» **What is being asked**
From the entries below, output the line with "Datenschutz (351, 2535)" and each following line up to and including the line with "Impressum | (286, 2535)", exactly as written.

» **Given records**
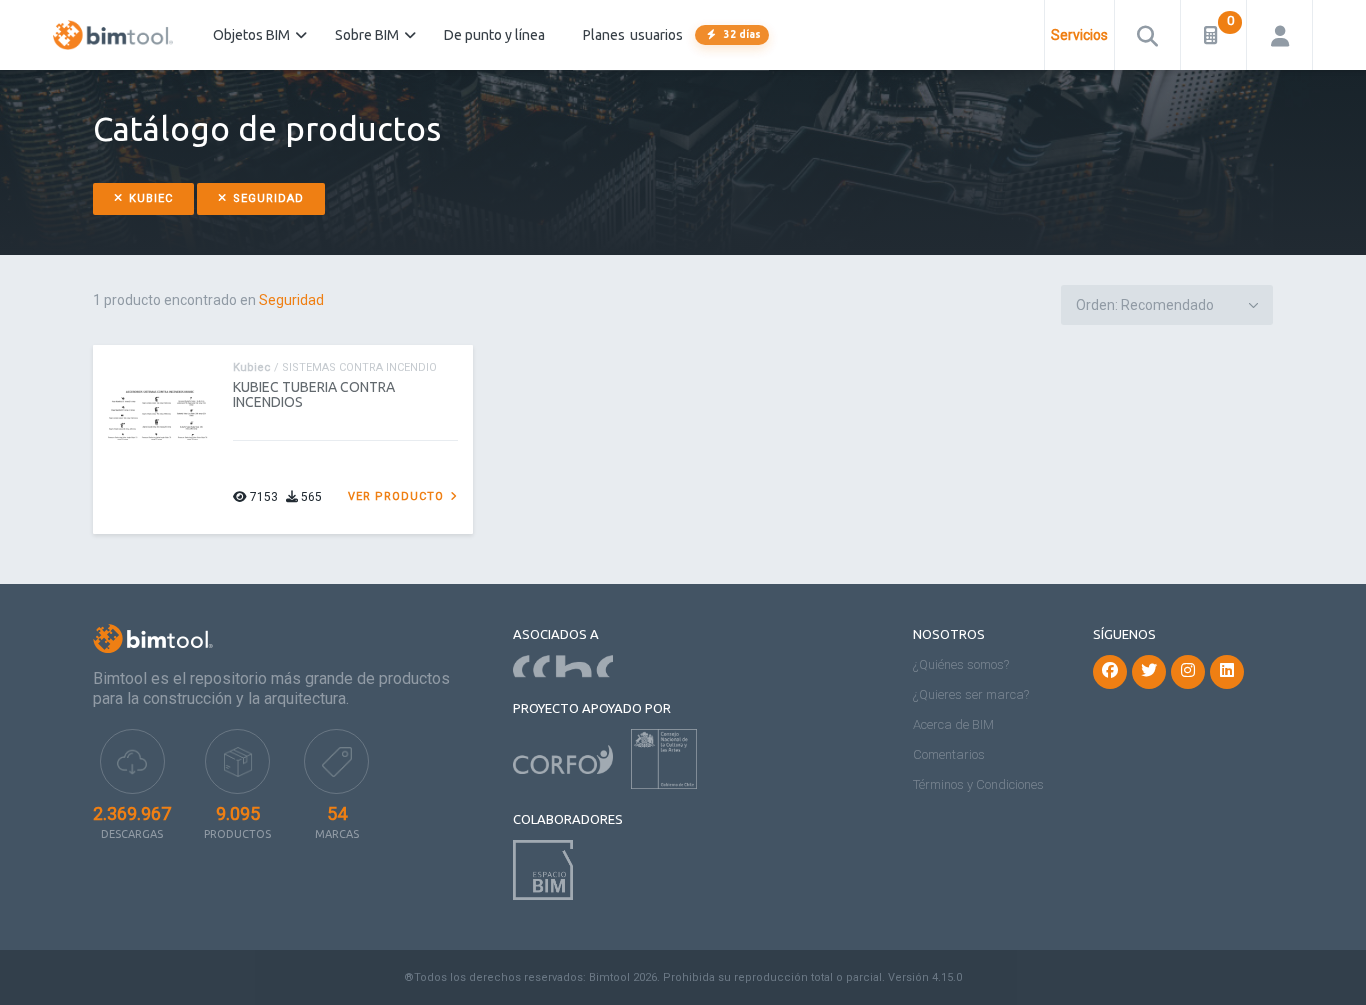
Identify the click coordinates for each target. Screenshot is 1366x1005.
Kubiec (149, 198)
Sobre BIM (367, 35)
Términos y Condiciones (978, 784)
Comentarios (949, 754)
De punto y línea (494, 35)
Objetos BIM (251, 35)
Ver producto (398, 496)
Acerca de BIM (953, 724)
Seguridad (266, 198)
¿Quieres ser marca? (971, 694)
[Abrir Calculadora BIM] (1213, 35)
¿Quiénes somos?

==

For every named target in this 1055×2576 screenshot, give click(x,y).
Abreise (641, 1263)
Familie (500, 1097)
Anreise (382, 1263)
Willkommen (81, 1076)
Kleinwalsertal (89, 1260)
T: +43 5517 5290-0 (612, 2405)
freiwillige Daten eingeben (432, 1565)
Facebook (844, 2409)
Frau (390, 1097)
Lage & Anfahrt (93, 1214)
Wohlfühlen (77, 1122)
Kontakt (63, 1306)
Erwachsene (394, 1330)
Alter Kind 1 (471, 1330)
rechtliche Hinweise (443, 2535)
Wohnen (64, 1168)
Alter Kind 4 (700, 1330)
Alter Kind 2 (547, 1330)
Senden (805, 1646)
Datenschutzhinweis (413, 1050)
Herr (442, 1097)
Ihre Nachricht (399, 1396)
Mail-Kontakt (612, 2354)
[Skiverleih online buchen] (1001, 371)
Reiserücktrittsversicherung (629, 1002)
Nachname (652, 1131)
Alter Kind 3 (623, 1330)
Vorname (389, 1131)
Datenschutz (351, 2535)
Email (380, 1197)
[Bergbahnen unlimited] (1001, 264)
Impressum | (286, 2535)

» **Written solution**
Datenschutz (351, 2535)
Email (380, 1197)
[Bergbahnen unlimited] (1001, 264)
Impressum | (286, 2535)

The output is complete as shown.